The Teaching Machine, Socratic Method and Social Constructivism
The Teaching Machine was learning by reinforcement by of right/wrong. It used small steps to build up knowledge about something. It had the advantages of self-paced, individualised learning but could not test higher levels of thinking and did not involve collaboration, discussion or other social aspects. It had the advantage of learning independently and privately, so not exposing to weaker students. The disadvantage is that it assumes there is one right answer to questions, so is limited to its applicability to certain disciplines. The learning also must have been very linear, so does not cater for different approaches to learning.
The Socratic method was about drawing out knowledge rather than cramming it in, which differed from the teaching machine, which was definitely about cramming information into the students.

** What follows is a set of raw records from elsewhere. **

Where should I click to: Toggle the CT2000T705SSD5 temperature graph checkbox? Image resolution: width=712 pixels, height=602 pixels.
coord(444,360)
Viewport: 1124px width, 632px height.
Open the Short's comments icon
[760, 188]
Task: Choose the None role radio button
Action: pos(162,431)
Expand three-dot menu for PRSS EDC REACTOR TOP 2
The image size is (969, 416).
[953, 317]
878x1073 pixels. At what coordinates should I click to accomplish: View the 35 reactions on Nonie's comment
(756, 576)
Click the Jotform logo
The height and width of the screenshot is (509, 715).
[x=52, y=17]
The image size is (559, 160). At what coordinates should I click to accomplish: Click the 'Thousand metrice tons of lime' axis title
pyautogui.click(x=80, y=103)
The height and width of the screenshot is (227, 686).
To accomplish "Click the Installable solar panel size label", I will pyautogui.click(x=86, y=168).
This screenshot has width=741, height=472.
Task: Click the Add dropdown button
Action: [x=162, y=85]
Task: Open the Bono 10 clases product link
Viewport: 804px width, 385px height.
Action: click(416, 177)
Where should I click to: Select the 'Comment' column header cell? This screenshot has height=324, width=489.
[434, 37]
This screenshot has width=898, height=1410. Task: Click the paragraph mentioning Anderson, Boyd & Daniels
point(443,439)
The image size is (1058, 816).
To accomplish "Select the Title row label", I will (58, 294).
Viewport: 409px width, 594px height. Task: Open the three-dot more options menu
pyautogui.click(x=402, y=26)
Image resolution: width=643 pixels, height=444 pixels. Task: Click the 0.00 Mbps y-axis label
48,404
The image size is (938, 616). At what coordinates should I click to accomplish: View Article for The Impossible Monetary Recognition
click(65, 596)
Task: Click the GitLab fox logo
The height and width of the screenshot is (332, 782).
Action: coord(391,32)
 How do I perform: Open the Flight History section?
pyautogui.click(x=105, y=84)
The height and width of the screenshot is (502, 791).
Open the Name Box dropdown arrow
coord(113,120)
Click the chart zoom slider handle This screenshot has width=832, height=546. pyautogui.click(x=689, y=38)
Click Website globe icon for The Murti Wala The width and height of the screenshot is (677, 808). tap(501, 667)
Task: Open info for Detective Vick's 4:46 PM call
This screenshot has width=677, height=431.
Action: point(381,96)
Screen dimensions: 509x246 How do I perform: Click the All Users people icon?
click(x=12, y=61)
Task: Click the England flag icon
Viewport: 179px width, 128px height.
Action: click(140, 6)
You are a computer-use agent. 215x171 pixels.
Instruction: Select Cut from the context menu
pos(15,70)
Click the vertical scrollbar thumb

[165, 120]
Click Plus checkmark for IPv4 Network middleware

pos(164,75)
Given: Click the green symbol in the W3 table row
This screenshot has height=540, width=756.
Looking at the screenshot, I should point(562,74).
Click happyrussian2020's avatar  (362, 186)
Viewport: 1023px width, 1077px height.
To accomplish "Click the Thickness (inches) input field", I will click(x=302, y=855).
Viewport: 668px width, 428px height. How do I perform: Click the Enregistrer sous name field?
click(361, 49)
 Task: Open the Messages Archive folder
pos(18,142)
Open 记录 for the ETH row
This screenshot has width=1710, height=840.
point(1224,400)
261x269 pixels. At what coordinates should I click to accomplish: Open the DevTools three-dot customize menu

The Socratic method is about questioning and thinking not just reproducing answers, which presumably how the teaching machine worked, as the technology could not have been very sophisticated at that time. The Socratic method is about learning socially through dialogue where as no discussion or social activity took place using the teaching machine. The Socratic method may not suit all students though as those less confident would not feel good about their ideas being pulled apart or questioned. They would feel very exposed. It would also not work well with topics that were totally new to students, as they would have no experience on which to draw or build on.
Social constructivism put the emphasis on the social aspects of learning, so learning with others via dialogue and collaboration, and also on creating things to assist the learning process. The teaching machine does not do either of these things as the learning was very individual, and students work in the same room but no collaboration appears to take place. In addition the students are not using what they have learnt to apply to other contexts or learning higher order skills of critique and evaluation.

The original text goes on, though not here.